- **Data for this exercise**
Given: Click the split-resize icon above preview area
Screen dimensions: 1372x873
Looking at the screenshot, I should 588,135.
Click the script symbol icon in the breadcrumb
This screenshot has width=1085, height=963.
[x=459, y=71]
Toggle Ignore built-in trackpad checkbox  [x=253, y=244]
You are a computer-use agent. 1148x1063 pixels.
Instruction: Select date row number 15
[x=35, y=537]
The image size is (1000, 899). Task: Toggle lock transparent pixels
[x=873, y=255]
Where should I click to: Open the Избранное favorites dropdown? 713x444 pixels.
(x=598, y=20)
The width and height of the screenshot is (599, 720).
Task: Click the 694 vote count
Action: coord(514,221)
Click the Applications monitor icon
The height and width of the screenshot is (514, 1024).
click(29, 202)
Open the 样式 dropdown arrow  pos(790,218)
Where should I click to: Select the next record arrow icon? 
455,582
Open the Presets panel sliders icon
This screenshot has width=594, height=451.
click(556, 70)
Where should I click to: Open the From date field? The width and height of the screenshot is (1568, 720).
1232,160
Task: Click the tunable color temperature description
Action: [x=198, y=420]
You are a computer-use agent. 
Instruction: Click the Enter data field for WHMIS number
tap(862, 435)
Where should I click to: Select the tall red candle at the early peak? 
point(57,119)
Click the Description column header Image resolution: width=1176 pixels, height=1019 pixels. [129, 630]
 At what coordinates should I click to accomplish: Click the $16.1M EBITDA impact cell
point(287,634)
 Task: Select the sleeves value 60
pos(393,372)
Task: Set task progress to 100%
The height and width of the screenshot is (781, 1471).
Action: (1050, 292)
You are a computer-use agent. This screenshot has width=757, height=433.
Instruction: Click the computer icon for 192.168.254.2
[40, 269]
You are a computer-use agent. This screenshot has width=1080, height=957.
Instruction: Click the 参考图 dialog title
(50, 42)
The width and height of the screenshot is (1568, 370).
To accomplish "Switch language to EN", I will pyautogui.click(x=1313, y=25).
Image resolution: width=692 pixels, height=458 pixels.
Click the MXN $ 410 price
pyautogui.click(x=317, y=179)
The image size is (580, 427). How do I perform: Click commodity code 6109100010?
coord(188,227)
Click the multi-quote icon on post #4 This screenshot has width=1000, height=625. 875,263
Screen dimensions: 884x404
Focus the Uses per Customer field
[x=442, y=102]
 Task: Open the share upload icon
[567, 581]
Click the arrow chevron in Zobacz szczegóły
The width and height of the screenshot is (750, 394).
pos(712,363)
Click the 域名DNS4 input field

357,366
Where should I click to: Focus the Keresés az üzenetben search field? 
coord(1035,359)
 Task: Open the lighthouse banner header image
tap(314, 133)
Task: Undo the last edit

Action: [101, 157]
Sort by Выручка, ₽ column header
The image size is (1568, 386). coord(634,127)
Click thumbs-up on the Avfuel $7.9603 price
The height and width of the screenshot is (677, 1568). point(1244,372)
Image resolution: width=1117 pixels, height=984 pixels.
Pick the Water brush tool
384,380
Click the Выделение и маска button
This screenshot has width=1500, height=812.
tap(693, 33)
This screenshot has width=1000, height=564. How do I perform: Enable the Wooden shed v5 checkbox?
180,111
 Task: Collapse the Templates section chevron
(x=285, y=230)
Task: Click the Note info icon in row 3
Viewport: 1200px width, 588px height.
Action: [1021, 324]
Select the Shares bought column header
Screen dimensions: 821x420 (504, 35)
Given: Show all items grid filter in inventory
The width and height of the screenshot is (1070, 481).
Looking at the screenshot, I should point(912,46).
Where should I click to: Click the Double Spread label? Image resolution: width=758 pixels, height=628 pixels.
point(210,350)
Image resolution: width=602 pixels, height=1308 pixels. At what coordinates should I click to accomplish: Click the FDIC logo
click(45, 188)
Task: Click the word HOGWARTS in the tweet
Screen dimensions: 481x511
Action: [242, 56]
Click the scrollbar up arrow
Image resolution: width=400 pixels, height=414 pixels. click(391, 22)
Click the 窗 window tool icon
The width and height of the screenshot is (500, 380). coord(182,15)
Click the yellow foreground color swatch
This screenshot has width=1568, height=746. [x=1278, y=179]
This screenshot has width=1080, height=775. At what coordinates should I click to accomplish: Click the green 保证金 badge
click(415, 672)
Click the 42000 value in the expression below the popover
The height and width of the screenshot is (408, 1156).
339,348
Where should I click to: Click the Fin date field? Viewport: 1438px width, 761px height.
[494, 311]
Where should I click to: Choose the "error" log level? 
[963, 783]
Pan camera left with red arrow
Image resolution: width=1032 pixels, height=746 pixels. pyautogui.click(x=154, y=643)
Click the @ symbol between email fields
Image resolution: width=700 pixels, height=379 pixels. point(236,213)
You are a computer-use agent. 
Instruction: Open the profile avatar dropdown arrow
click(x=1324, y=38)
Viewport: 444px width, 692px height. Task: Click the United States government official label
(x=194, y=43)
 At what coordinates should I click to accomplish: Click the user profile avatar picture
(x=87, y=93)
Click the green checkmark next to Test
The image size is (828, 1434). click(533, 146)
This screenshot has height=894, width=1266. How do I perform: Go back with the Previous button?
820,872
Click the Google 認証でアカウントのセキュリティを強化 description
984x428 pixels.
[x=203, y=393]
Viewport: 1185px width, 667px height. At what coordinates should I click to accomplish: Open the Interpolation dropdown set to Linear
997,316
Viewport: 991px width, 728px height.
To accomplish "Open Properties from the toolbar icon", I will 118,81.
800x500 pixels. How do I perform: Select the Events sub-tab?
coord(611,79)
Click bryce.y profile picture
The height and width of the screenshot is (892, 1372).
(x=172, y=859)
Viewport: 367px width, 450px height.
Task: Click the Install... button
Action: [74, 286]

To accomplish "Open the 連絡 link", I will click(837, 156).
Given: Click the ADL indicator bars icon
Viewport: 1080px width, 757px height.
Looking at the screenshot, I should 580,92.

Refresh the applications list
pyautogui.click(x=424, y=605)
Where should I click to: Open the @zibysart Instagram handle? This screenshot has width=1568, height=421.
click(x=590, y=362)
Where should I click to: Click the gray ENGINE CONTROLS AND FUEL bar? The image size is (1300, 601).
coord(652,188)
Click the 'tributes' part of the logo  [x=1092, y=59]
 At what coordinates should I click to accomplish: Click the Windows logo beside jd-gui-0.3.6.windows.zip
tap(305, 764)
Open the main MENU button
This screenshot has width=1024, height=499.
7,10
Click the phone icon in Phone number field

- **Exercise objective**
Word for word, the whole listing should be given again.

- **Answer to this problem**
Given: Click the split-resize icon above preview area
Screen dimensions: 1372x873
Looking at the screenshot, I should 588,135.
Click the script symbol icon in the breadcrumb
This screenshot has width=1085, height=963.
[x=459, y=71]
Toggle Ignore built-in trackpad checkbox  [x=253, y=244]
You are a computer-use agent. 1148x1063 pixels.
Instruction: Select date row number 15
[x=35, y=537]
The image size is (1000, 899). Task: Toggle lock transparent pixels
[x=873, y=255]
Where should I click to: Open the Избранное favorites dropdown? 713x444 pixels.
(x=598, y=20)
The width and height of the screenshot is (599, 720).
Task: Click the 694 vote count
Action: coord(514,221)
Click the Applications monitor icon
The height and width of the screenshot is (514, 1024).
click(29, 202)
Open the 样式 dropdown arrow  pos(790,218)
Where should I click to: Select the next record arrow icon? 
455,582
Open the Presets panel sliders icon
This screenshot has width=594, height=451.
click(556, 70)
Where should I click to: Open the From date field? The width and height of the screenshot is (1568, 720).
1232,160
Task: Click the tunable color temperature description
Action: [x=198, y=420]
You are a computer-use agent. 
Instruction: Click the Enter data field for WHMIS number
tap(862, 435)
Where should I click to: Select the tall red candle at the early peak? 
point(57,119)
Click the Description column header Image resolution: width=1176 pixels, height=1019 pixels. [129, 630]
 At what coordinates should I click to accomplish: Click the $16.1M EBITDA impact cell
point(287,634)
 Task: Select the sleeves value 60
pos(393,372)
Task: Set task progress to 100%
The height and width of the screenshot is (781, 1471).
Action: (1050, 292)
You are a computer-use agent. This screenshot has width=757, height=433.
Instruction: Click the computer icon for 192.168.254.2
[40, 269]
You are a computer-use agent. This screenshot has width=1080, height=957.
Instruction: Click the 参考图 dialog title
(50, 42)
The width and height of the screenshot is (1568, 370).
To accomplish "Switch language to EN", I will pyautogui.click(x=1313, y=25).
Image resolution: width=692 pixels, height=458 pixels.
Click the MXN $ 410 price
pyautogui.click(x=317, y=179)
The image size is (580, 427). How do I perform: Click commodity code 6109100010?
coord(188,227)
Click the multi-quote icon on post #4 This screenshot has width=1000, height=625. 875,263
Screen dimensions: 884x404
Focus the Uses per Customer field
[x=442, y=102]
 Task: Open the share upload icon
[567, 581]
Click the arrow chevron in Zobacz szczegóły
The width and height of the screenshot is (750, 394).
pos(712,363)
Click the 域名DNS4 input field

357,366
Where should I click to: Focus the Keresés az üzenetben search field? 
coord(1035,359)
 Task: Open the lighthouse banner header image
tap(314, 133)
Task: Undo the last edit

Action: [101, 157]
Sort by Выручка, ₽ column header
The image size is (1568, 386). coord(634,127)
Click thumbs-up on the Avfuel $7.9603 price
The height and width of the screenshot is (677, 1568). point(1244,372)
Image resolution: width=1117 pixels, height=984 pixels.
Pick the Water brush tool
384,380
Click the Выделение и маска button
This screenshot has width=1500, height=812.
tap(693, 33)
This screenshot has width=1000, height=564. How do I perform: Enable the Wooden shed v5 checkbox?
180,111
 Task: Collapse the Templates section chevron
(x=285, y=230)
Task: Click the Note info icon in row 3
Viewport: 1200px width, 588px height.
Action: [1021, 324]
Select the Shares bought column header
Screen dimensions: 821x420 (504, 35)
Given: Show all items grid filter in inventory
The width and height of the screenshot is (1070, 481).
Looking at the screenshot, I should point(912,46).
Where should I click to: Click the Double Spread label? Image resolution: width=758 pixels, height=628 pixels.
point(210,350)
Image resolution: width=602 pixels, height=1308 pixels. At what coordinates should I click to accomplish: Click the FDIC logo
click(45, 188)
Task: Click the word HOGWARTS in the tweet
Screen dimensions: 481x511
Action: [242, 56]
Click the scrollbar up arrow
Image resolution: width=400 pixels, height=414 pixels. click(391, 22)
Click the 窗 window tool icon
The width and height of the screenshot is (500, 380). coord(182,15)
Click the yellow foreground color swatch
This screenshot has width=1568, height=746. [x=1278, y=179]
This screenshot has width=1080, height=775. At what coordinates should I click to accomplish: Click the green 保证金 badge
click(415, 672)
Click the 42000 value in the expression below the popover
The height and width of the screenshot is (408, 1156).
339,348
Where should I click to: Click the Fin date field? Viewport: 1438px width, 761px height.
[494, 311]
Where should I click to: Choose the "error" log level? 
[963, 783]
Pan camera left with red arrow
Image resolution: width=1032 pixels, height=746 pixels. pyautogui.click(x=154, y=643)
Click the @ symbol between email fields
Image resolution: width=700 pixels, height=379 pixels. point(236,213)
You are a computer-use agent. 
Instruction: Open the profile avatar dropdown arrow
click(x=1324, y=38)
Viewport: 444px width, 692px height. Task: Click the United States government official label
(x=194, y=43)
 At what coordinates should I click to accomplish: Click the user profile avatar picture
(x=87, y=93)
Click the green checkmark next to Test
The image size is (828, 1434). click(533, 146)
This screenshot has height=894, width=1266. How do I perform: Go back with the Previous button?
820,872
Click the Google 認証でアカウントのセキュリティを強化 description
984x428 pixels.
[x=203, y=393]
Viewport: 1185px width, 667px height. At what coordinates should I click to accomplish: Open the Interpolation dropdown set to Linear
997,316
Viewport: 991px width, 728px height.
To accomplish "Open Properties from the toolbar icon", I will 118,81.
800x500 pixels. How do I perform: Select the Events sub-tab?
coord(611,79)
Click bryce.y profile picture
The height and width of the screenshot is (892, 1372).
(x=172, y=859)
Viewport: 367px width, 450px height.
Task: Click the Install... button
Action: [74, 286]

To accomplish "Open the 連絡 link", I will click(837, 156).
Given: Click the ADL indicator bars icon
Viewport: 1080px width, 757px height.
Looking at the screenshot, I should 580,92.

Refresh the applications list
pyautogui.click(x=424, y=605)
Where should I click to: Open the @zibysart Instagram handle? This screenshot has width=1568, height=421.
click(x=590, y=362)
Where should I click to: Click the gray ENGINE CONTROLS AND FUEL bar? The image size is (1300, 601).
coord(652,188)
Click the 'tributes' part of the logo  [x=1092, y=59]
 At what coordinates should I click to accomplish: Click the Windows logo beside jd-gui-0.3.6.windows.zip
tap(305, 764)
Open the main MENU button
This screenshot has width=1024, height=499.
7,10
Click the phone icon in Phone number field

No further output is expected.